Well, I tested the nitrogen in soil this morning. With the good 'ol rapitest.
Zilch.
I'll add some and see how it looks in a week or 2.


----------



## ATH (Jul 30, 2011)

keep us up to date...

It may be worth doing a leaf tissue sample too (if the client is willing to pay). That will really tell you what (if any) nutirient the plant is missing regardless of what you find in the soil test.


----------



## PTI (Jul 31, 2011)

*Mites*

It looks like either spider or maple mites. Look @ the stippling on the leaf surface. Get a blank white sheet of paper and tap the leaf over it. Look under a 10x magnifying glass to see them moving across the page. Autumn Blaze is the first maple to show signs in a nursery production setting when drought stressed. 

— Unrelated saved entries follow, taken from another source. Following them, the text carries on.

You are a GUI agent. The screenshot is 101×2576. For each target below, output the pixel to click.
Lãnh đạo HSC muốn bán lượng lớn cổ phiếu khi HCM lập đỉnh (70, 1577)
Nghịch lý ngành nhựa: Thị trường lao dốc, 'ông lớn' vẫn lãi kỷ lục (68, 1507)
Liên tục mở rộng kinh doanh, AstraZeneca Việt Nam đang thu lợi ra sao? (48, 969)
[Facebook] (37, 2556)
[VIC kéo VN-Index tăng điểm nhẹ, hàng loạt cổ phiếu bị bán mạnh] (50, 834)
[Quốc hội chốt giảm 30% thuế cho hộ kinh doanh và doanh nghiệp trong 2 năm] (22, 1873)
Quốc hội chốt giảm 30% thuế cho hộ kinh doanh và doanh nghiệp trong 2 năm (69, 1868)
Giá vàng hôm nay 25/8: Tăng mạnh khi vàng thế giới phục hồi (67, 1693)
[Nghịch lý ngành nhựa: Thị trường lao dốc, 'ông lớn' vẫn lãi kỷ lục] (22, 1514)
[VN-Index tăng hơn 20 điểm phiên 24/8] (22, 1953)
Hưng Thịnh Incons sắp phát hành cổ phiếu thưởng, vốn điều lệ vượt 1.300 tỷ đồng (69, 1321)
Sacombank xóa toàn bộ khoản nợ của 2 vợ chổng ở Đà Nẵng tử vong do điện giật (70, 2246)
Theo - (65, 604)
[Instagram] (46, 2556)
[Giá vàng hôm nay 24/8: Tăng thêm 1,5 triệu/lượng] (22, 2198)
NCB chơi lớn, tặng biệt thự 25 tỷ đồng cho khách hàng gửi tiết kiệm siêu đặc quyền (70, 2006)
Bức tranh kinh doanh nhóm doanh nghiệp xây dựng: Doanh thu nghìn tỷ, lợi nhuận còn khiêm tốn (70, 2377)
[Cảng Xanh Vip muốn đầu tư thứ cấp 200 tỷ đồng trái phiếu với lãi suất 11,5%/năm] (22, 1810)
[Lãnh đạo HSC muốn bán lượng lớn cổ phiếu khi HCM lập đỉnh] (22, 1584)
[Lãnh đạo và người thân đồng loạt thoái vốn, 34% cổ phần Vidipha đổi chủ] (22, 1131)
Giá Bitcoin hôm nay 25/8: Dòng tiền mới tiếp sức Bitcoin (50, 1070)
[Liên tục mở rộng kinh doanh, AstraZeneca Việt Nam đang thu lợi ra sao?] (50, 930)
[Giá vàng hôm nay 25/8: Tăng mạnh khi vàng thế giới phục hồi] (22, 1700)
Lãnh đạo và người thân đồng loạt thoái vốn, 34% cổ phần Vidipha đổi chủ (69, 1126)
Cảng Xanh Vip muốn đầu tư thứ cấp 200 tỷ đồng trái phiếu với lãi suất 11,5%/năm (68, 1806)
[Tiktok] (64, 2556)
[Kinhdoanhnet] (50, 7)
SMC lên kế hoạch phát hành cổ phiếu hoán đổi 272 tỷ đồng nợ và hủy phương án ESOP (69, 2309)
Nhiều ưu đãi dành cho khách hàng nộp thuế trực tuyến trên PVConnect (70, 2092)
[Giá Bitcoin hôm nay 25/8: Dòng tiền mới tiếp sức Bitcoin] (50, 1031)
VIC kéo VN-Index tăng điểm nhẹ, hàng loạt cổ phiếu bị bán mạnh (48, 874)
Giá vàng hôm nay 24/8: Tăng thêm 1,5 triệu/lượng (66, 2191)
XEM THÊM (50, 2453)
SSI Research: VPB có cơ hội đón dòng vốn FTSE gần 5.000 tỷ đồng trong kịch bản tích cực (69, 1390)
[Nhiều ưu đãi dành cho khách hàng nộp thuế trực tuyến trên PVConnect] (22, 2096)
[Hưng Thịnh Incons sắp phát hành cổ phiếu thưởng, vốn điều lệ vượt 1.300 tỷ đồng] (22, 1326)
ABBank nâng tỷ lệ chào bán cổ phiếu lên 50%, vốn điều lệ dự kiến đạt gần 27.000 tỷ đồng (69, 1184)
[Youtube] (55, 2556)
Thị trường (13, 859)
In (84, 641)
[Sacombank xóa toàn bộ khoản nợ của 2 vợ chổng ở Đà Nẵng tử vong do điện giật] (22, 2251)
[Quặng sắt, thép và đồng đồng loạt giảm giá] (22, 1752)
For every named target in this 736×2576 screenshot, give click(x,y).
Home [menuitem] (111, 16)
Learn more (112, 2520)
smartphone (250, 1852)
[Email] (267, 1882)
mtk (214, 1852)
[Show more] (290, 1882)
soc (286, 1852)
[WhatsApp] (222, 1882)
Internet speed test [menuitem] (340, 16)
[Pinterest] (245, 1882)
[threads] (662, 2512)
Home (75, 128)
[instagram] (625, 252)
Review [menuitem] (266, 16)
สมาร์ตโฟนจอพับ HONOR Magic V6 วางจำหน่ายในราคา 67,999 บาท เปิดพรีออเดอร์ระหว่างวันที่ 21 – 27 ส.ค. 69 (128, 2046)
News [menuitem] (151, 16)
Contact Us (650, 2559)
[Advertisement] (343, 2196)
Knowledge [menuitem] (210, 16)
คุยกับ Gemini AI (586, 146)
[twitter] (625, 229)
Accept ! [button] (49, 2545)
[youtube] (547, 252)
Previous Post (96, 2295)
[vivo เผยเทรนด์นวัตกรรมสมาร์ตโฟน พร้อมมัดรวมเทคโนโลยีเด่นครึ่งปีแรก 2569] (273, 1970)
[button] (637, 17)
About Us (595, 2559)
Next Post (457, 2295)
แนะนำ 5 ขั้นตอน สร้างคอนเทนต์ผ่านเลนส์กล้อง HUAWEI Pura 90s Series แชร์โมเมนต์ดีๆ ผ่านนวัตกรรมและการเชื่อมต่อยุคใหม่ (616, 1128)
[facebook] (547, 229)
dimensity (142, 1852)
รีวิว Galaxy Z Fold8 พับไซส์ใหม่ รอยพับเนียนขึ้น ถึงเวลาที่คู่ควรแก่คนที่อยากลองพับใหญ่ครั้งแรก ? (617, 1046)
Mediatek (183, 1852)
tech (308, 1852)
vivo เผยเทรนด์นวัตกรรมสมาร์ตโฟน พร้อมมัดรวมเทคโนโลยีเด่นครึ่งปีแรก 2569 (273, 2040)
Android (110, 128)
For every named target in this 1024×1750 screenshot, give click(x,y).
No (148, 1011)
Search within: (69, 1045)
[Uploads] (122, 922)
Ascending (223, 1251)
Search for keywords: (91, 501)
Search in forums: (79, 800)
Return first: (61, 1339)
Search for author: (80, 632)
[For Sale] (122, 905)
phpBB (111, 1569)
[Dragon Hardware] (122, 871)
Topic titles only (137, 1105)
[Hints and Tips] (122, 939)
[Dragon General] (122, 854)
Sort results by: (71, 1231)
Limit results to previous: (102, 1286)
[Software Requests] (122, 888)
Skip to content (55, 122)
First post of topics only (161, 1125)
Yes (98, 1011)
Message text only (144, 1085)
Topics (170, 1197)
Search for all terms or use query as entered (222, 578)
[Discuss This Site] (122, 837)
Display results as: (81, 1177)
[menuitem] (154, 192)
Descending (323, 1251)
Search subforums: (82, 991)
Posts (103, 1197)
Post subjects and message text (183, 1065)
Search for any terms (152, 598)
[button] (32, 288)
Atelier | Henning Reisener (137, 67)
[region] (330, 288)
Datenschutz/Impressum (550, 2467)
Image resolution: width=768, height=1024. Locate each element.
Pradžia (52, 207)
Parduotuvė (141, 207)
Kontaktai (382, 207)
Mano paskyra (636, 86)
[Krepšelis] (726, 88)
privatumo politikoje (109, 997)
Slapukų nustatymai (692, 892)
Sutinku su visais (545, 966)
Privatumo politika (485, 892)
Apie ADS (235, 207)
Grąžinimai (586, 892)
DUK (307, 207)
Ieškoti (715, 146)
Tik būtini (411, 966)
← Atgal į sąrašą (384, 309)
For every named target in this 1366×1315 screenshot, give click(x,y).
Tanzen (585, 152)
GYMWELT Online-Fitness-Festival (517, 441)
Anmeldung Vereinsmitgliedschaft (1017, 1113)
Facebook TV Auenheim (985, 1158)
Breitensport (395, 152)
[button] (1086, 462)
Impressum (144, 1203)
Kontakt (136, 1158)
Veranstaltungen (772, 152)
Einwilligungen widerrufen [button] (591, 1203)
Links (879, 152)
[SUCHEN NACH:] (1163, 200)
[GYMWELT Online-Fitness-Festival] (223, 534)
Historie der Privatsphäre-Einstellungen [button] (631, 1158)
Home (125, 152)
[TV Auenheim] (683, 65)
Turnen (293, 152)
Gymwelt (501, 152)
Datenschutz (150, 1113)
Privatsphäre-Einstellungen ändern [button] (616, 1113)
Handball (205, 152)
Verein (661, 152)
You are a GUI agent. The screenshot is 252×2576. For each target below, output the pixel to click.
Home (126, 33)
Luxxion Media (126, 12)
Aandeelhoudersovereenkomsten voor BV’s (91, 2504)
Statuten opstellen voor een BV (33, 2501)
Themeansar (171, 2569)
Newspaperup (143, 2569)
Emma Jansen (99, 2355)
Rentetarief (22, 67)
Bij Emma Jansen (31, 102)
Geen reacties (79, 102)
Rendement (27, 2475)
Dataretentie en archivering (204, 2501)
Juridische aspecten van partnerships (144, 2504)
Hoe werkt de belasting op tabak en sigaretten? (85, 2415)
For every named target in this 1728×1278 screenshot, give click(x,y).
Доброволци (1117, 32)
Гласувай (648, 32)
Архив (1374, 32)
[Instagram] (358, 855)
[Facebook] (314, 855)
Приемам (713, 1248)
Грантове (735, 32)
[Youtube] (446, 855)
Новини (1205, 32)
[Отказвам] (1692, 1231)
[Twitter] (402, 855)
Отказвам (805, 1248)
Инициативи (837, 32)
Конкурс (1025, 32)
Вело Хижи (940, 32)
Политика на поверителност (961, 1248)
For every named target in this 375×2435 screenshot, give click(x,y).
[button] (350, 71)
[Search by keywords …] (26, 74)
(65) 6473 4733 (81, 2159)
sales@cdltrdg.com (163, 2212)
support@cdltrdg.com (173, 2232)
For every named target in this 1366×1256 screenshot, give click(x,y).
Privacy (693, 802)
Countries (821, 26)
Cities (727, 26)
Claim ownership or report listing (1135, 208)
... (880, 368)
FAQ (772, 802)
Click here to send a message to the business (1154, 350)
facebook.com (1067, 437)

Culturally, if you can place the tree on some type of irrigation system it will prevent it next year(every 4-6 days in clay soil & 3-4 days in sandy soil). Also, be sure to collect and burn any leaves that fall from the tree as there are thousands of eggs on the undersides of them. 

Bifenthrin, ambimectin, and Avid are all labeled for spider mites. A dormant oil spray on the trunks and branches will also help kill any eggs making it past the insecticide treatments.


----------



## PTI (Jul 31, 2011)

*Trunk*

What did you spray to kill out the bermuda?


----------